Chris Smither headlines the Old Town School on Oct. 12.
♦ 8 p.m. Oct. 12
♦ Old Town School of Folk Music, Maurer Concert Hall, 4544 N Lincoln
♦ Tickets, $18-$22
♦ (773) 728-6000;
Thirty years ago, Chris Smither was traveling from gig to gig in worn-out clunkers with odometers topping a quarter-million miles. It was a hectic, nomadic life, where the greatest satisfaction came when he was finally able to unpack his guitar and play his songs for folks for a couple of hours.
Though Smither is still apt to spend about 200 days on the road every year, it doesn’t come with quite the sacrifices that it once did.
“It’s certainly a lot easier these days,” the 67-year-old musician said. “Flying sure eliminates a lot of hassles. Maybe it says a lot about how much I prefer to stay home when I can.”

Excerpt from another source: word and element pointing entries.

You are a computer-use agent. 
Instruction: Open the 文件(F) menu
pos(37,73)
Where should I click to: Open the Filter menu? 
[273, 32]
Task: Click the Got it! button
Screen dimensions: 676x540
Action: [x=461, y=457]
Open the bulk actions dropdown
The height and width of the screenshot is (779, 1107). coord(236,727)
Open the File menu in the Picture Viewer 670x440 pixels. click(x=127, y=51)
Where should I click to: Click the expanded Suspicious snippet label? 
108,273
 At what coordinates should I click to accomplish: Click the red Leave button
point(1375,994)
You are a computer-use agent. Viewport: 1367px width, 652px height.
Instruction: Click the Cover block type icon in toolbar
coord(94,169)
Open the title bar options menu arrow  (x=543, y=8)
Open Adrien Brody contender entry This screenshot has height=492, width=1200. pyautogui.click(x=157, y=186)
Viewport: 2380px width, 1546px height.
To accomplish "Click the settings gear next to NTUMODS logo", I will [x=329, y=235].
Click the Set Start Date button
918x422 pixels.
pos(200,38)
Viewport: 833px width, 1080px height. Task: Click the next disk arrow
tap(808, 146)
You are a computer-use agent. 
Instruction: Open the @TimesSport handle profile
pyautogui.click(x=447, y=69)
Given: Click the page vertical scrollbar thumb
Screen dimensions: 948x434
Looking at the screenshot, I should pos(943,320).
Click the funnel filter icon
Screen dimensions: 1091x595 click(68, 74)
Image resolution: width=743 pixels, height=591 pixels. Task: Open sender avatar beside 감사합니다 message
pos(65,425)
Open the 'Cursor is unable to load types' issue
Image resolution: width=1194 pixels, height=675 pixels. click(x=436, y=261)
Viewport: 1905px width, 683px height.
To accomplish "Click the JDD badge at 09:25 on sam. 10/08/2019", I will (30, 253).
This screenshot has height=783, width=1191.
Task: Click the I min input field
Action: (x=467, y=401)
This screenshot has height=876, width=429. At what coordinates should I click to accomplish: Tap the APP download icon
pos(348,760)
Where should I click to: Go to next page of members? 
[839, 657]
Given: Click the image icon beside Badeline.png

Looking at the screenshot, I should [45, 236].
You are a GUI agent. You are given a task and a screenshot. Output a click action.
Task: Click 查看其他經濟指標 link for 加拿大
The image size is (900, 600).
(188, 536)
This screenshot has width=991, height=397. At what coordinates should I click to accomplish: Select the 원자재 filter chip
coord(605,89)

Although Smither’s modest fame hasn’t come close to making him a household name, he is something of a dean in the world of six-string troubadours, with an ever-growing, enthusiastic following among non-mainstream music fans, who have high regard for his thoughtful songwriting and intricate, skillful guitar-playing.
Smither, who grew up in music-rich New Orleans, took an early interest in the blues of Robert Johnson, Skip James and Sonny Terry and Brownie McGee. Highly touted in an era during the late 1960s when folk and blues-based music was finding a mainstream audience, he seemed destined to create a stir in the business.
Smither’s first two albums, for an independent label during the early 1970s, were widely praised, but failed to sell. However, two original songs, “Love (Me) Like a Man” and “I Feel the Same,” found their way into the notable repertoire of Bonnie Raitt.
By the 1980s, Smither had pretty much given up music and turned his attention to making a living as a carpenter. He also began drinking heavily.
“I spent about 10 years pretty much wasted,” Smither recalled. “But then, as I slowly got it together, I remembered I was a musician.”
Smither’s 1992 comeback release, titled “Happier Blue,” signaled he was ready and willing to give it another try. Before he knew it, his phone was ringing off the hook from club owners and festival promoters wanting to book him.
Since then, Smither has recorded nine more offerings, including “Hundred Dollar Valentine.” In addition, he’s been busy scoring the soundtrack for a film in development called “Leroy Purcell,” which is based on a short story that Smither wrote several years ago.
For Smither, the process of making new music is much easier these days.
“I guess I still write the songs and make the records so that I can go out and play,” he said. “Except that now I actually look forward to it. I’ve learned how to do it, and I’m very eager to get stuff recorded once I’ve written it.”